Gagner de l’emploi sur ces territoires, c’est gagner de la richesse collective. Je n’oppose en
outre pas le bois et la forêt à l’industrie et au Tourisme. La forêt est un élément de
l’attractivité touristique, du loisir, qui génèrent de l’emploi. C’est aussi une ressource pour
notre industrie, la ressource qui permet de recréer de l’industrie de transformation, de lancer
des PME traditionnelles ou innovantes.
On manque de bûcherons et de débardeurs qualifiés. Les entrepreneurs de travaux
forestiers (E.T.F.) sont dans la plupart des cas des travailleurs indépendants. Ce statut
comporte avantages et inconvénients. Dans la mesure de votre connaissance du sujet,
pouvez-vous formuler deux ou trois propositions capables de rendre cette profession
plus attractive pour les jeunes ?
L’attractivité des métiers est d’abord liée à l’image que ces métiers renvoie, nous le savons
tous, auprès des jeunes mais aussi des parents. Au-delà de rémunérations relativement
modestes, nous devons donc dire que ces métiers durs physiquement sont aussi des métiers de
la nature qui offrent des débouchés à de nombreux jeunes qui aspirent à travailler en contact
avec la nature.
Le statut de travailleur indépendant ne me paraît pas être un handicap, au contraire. Il autorise
en effet une grande souplesse pour ceux qui se lancent. Nous avons par exemple proposé de
réformer le statut de l’auto-entrepreneur pour en faire un vrai statut incubateur pour faire
naître des entreprises artisanales durables. Je me battrai pour cela. Encore faut-il ne pas mentir
sur l’exigence de sérieux et de responsabilité qu’il implique dans la marche de l’entreprise
créée.
C’est aussi dans les lycées professionnels qu’il faut faire la promotion de ces métiers qui
peuvent n’être guère attractif pour les adolescents mais peuvent le devenir pour de jeunes
adultes. C’est l’enjeu aussi du développement de la formation tout au long de la vie.

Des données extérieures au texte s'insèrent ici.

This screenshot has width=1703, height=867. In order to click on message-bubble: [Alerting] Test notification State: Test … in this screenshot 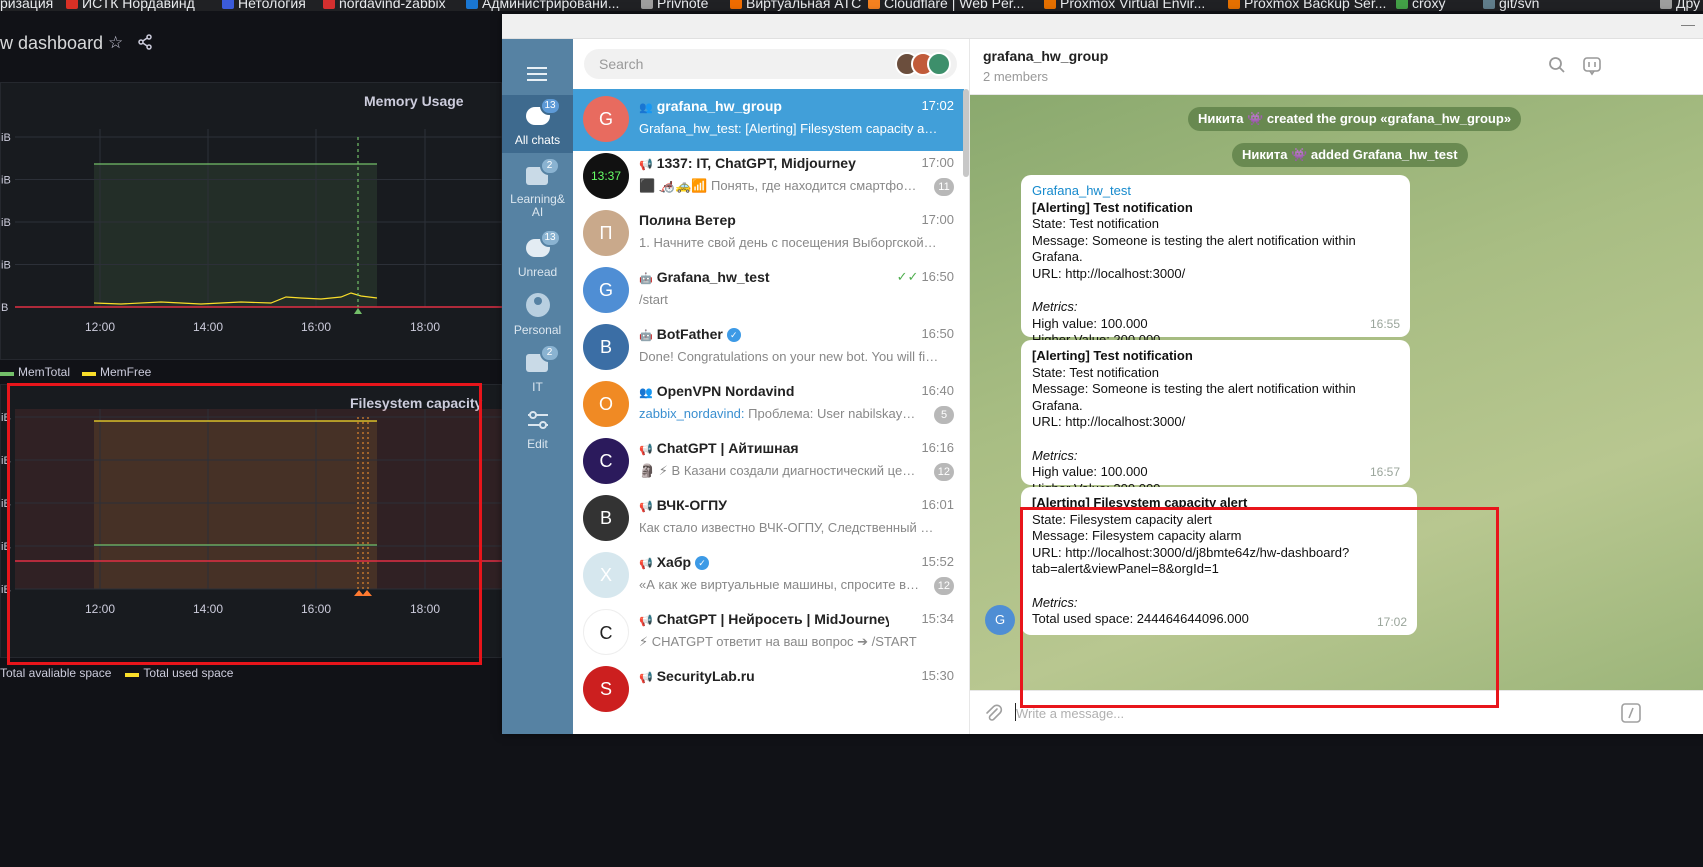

A une brève exception près (Monsieur René SOUCHON secrétaire d’Etat à la forêt) il
n’y a jamais eu un ministère de la forêt, de l’économie et de l’écologie forestière.
Pourtant la forêt privée française compte 3 millions 500 mille propriétaires dont 92
mille en Isère et génère environ 400 mille emplois. L’importance de ce secteur
d’activités vous paraît-elle justifier la mise en place d’un tel portefeuille ministériel ?
Précisez votre réponse : positive ou négative en l’illustrant par quelques arguments.
Il est de coutume de placer la forêt sous la tutelle du ministère de l’agriculture. Le fait que
François Mitterrand ait choisi de nommer un ministre délégué à la forêt montre toute
l’importance du secteur. René Souchon y a fait un excellent travail. Rapporteur de la dernière
loi d’orientation sur la forêt et Isérois, je ne peux que défendre cette idée d’un ministère. Au-
delà du symbole fort que cela serait, un tel portefeuille permettrait aussi de se consacrer
pleinement à la reconstruction de notre filière forêt bois.
L’architecture choisie par le Président Hollande est de confier la forêt au ministre de
l’agriculture. Le fait que nous ayons en outre un ministre du redressement productif permet et
dire qu’ils pourront travailler ensemble sur la question du développement de l’économie de la
forêt en lien avec le ministère de l’environnement.
On peut aussi considérer que le Président de l’ONF doit être porteur d’une vision qui
transcende la forêt publique et agir avec tous les acteurs institutionnels et privés pour défendre
la montée en puissance de la filière bois.